---- Data under study
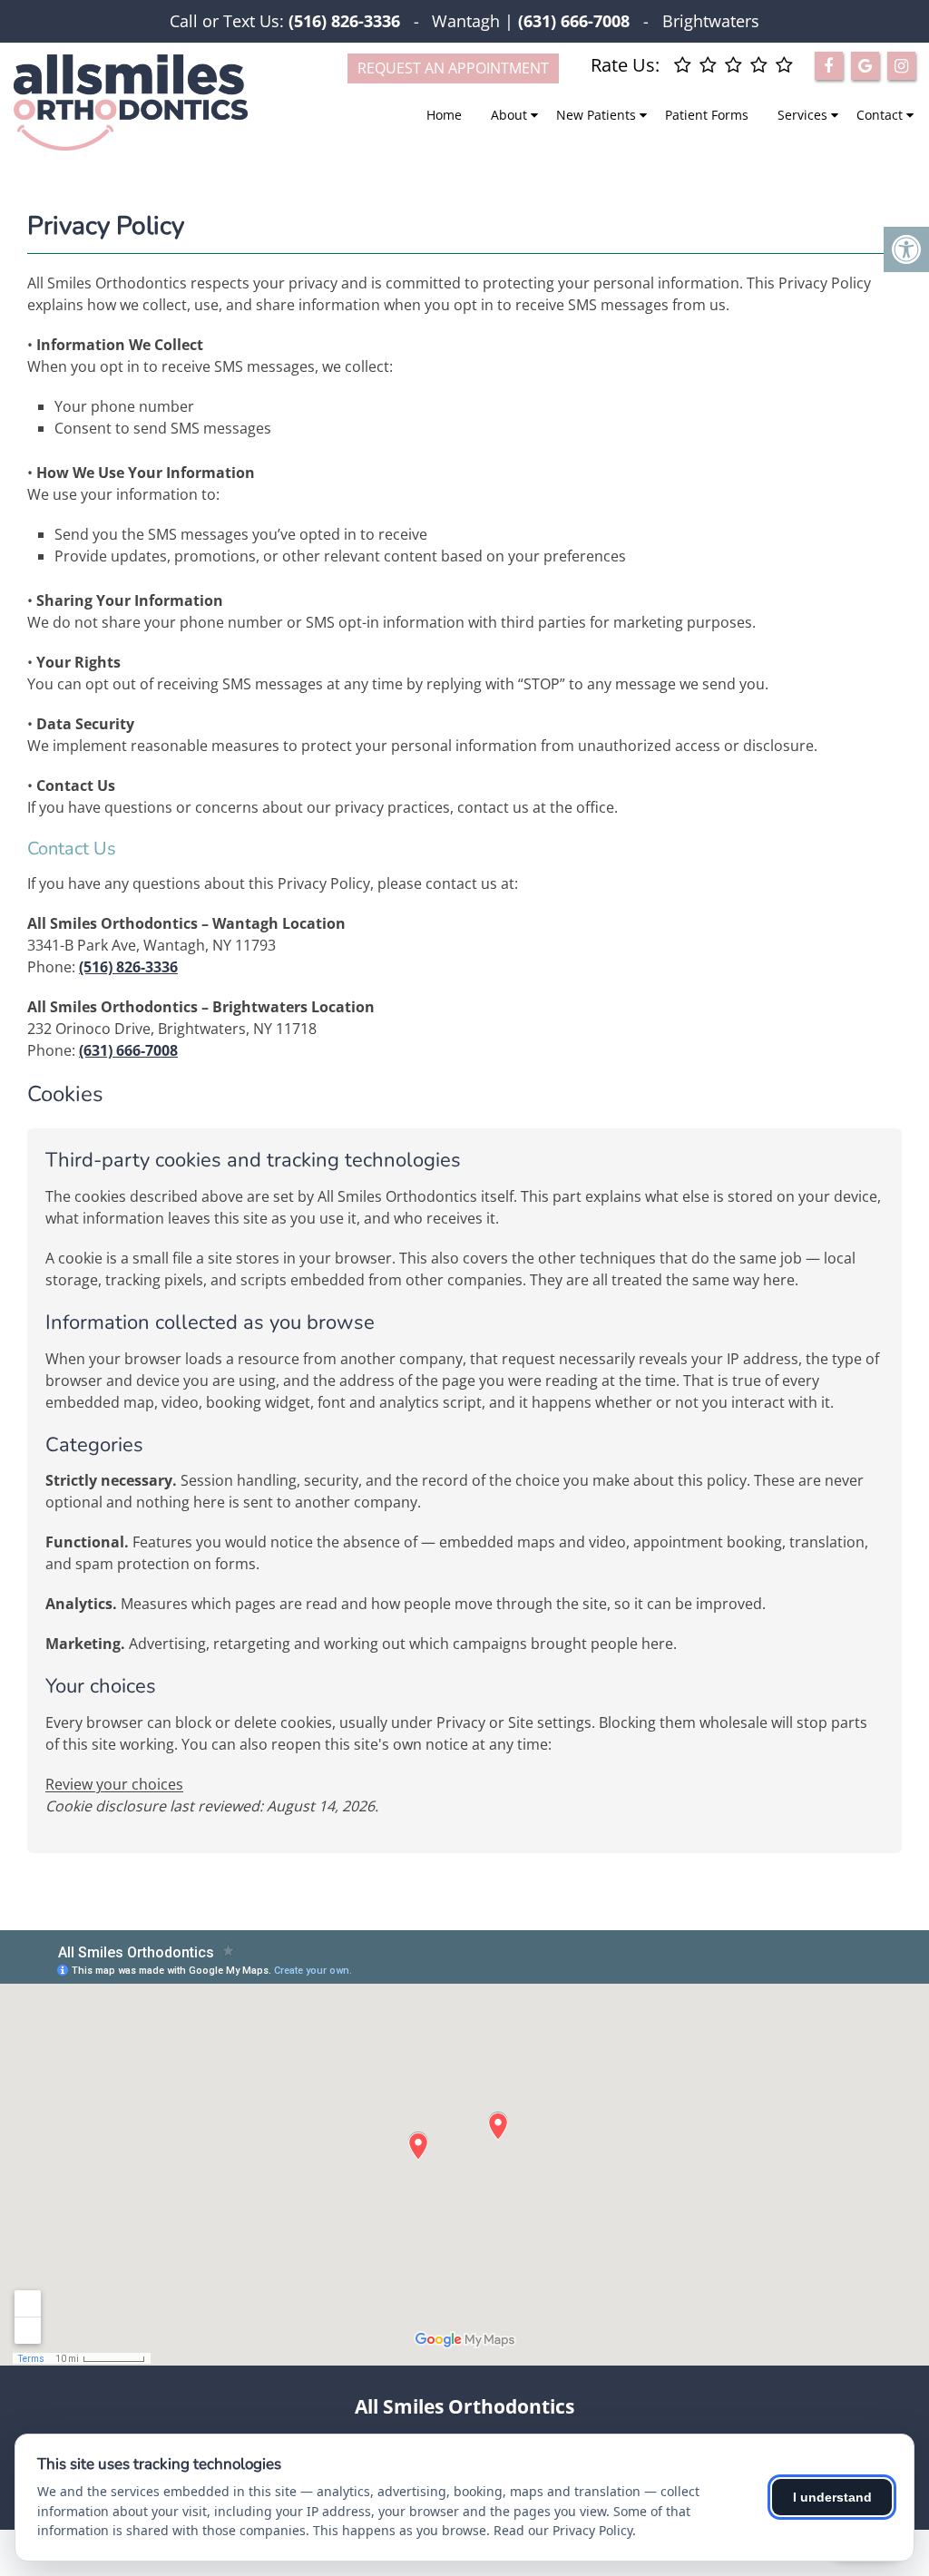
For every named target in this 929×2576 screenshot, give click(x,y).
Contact (879, 114)
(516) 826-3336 (344, 21)
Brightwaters (710, 21)
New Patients (596, 114)
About (509, 114)
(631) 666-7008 (128, 1050)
--------
Once you reach the line that contains "Contact (879, 114)", transcribe it and all remaining lines of the listing exactly; skip everything before it.

Contact (879, 114)
(516) 826-3336 (344, 21)
Brightwaters (710, 21)
New Patients (596, 114)
About (509, 114)
(631) 666-7008 (128, 1050)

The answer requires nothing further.